Unable to mount hammer file system Undo failed

Thu Jul 19 13:31:16 PDT 2012

Wojciech Puchar writes:

>>> 
>>> Any Tree-like structure produces a huge risk of losing much more data that 
>>> was corrupted at first place.
>>
>> Not so sure about that statement, but well, let's agree we might disagree :)
> disagreement is a source of all good ideas. but you should explain why.

Well, arguing can be fun at times, but my free time is rather limited; i wished
that thread could die peacefully.

I think I made my points clear. As i'm far from being qualified to discuss
these topics, i'll just add a bit but won't repeat my statements about
prerequisites regarding where's the line must be drawn and which running
conditions are expected from the FS pov.

> my explanation below.
> 
>>
>> You asked for a little documentation about its layout, workings; this may be 
>> a good fit: http://www.dragonflybsd.org/presentations/nycbsdcon08/
> this is about older hammer revision.
> 
> Matthew claimed some time ago that new hammer is completely different.
> 
> But after reading i understood that everything is in B-Tree. exactly 
> what i call dangerous. B-Tree used to store everything, directory entries, inodes etc.

I won't speak on behalf of Matt, but iiuc HAMMER2 will use other structures
than B-Tree, with the goal to reduce complexity.
The presentation at the link i gave you is rather outdated, and targets HAMMER
"1" (first subversions of the FS in its first design).

> B-Tree are dangerous if they are used as the only way to access data. 
> Corrupted B-Tree does mean no access to anything below it!!
> 
> 
> What i see as a main difference between HAMMER and ZFS are:
> 
> 1) practical - hammer is very fast, don't use gigabytes of RAM and lots of 
> CPU speed. Not that i did a lot of tests but it seems like UFS speed, 
> sometimes even more, rarely less.
> 
> It is actually USAFUL, cannot be said on ZFS ;)
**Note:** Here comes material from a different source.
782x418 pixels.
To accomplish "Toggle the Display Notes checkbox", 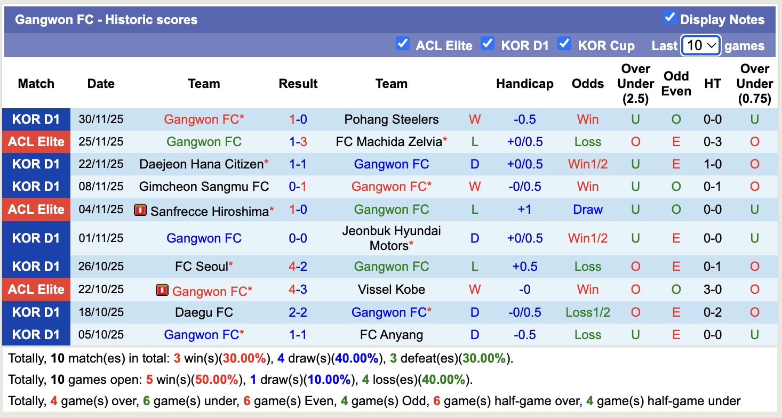I will click(x=669, y=18).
Sorry, i also just love ZFS for the business case i rely on it for. It has some
clearly nice features.

> 2) basic way of storing data are similar, details are different, danger is 
> similar

No: this is wrong. I won't make a digest of papers on both of them for you.
Read about it.

> 3) HAMMER have recovery program. It will need to read whole media. Assume 
> 2TB disk at 100MB/s -> 20000 seconds==6 hours.
> ZFS doesn't have, there are few businesses that recover ZFS data for 
> money. For sure they doesn't feel it's a crisis ;)
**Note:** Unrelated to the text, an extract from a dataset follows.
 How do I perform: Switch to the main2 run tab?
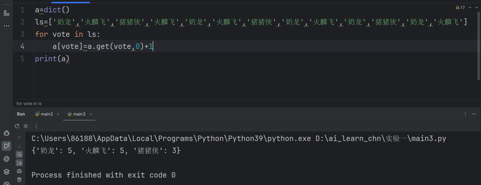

I never had to use that recovery program. If you search the archives, only a
handful of people really had a need for it. Don't anticipate you'll need to use
it routinely.
The truth is: whatever happens (crash, lost power supply, sick HDD), you'll
just mount it, maybe some transactions will complete/be rolled back, and that's
it. A matter of 10 seconds.

Using recover onto a 2TB medium will be slow, of course. But you're then trying
to recover a full filesystem, including history for as much as was there before
the crash.

> assume that i store my clients data in hammer filesystem and it crashed 
> completely,  but disks are fine. Assume it's tuesday 16pm, last copy done 
> automatically monday 17:30, failure found at 17pm, i am on place 18pm
> 
> I ask my client - what do you prefer:
> 
> - wait 6 hours and there is good deal of chance that most of your data 
> will be recovered. If so, the little few would be found out and recovered 
> from backup. If not we will start recovery from backup that would take 
> another 6 hours?

Moot point. See above.

> - just clear things out and start recovery from backup, everything would 
> be for sure recovered as it was yesterday after work?
> 
> 
> the answer?

The answer using hammer: use mirror-stream and have your data onto another
disk, connected to a different host with a state "as of" 1 minute ago in the
worst case.
Dead hardware ? Just swap them, switch slave pfs to master, and you're done.

> THE ANSWER:
> ---------------------------------------
> 1) divide disk space for metadata space and data space. amount of 
> metadata space defined at filesystem creation, say 3% of whole drive.

And then you're into the "gosh! i never thought it'd store so many small files!
i'm screwed".

> 2) data stored only in B-Tree leafs, and all B-Tree leafs stored in 
> "metadata space". few critical filesystem blocks stored here too at 
> predefined place.
> 
> 3) everything else stored in data space. B-Tree blocks excluding leafs, 
> undo log, actual data.
> 
> 
> 4) everything else as it is already with modification to make sure every 
> B-Tree leaf block will have data describing it properly. inodes having 
> inode number inside, directory having it's inode number inside too. AFAIK 
> it is already like that.
> 
> 5) hammer recover modified to scan this 3% of space and then rebuild 
> B-Tree. Will work faster or similar than fsck_ffs this way, in spite of 
> being "last resort" tool.
> ---
> 
> THE RESULT: Fast and featureful filesystem that can always be quickly 
> recovered even in "last resort" cases.

I just don't follow what you meant, honestly. But well, show us the code if you
feel brave.

That'll be the last reply to this thread for me.

Good night,
-- 
Francis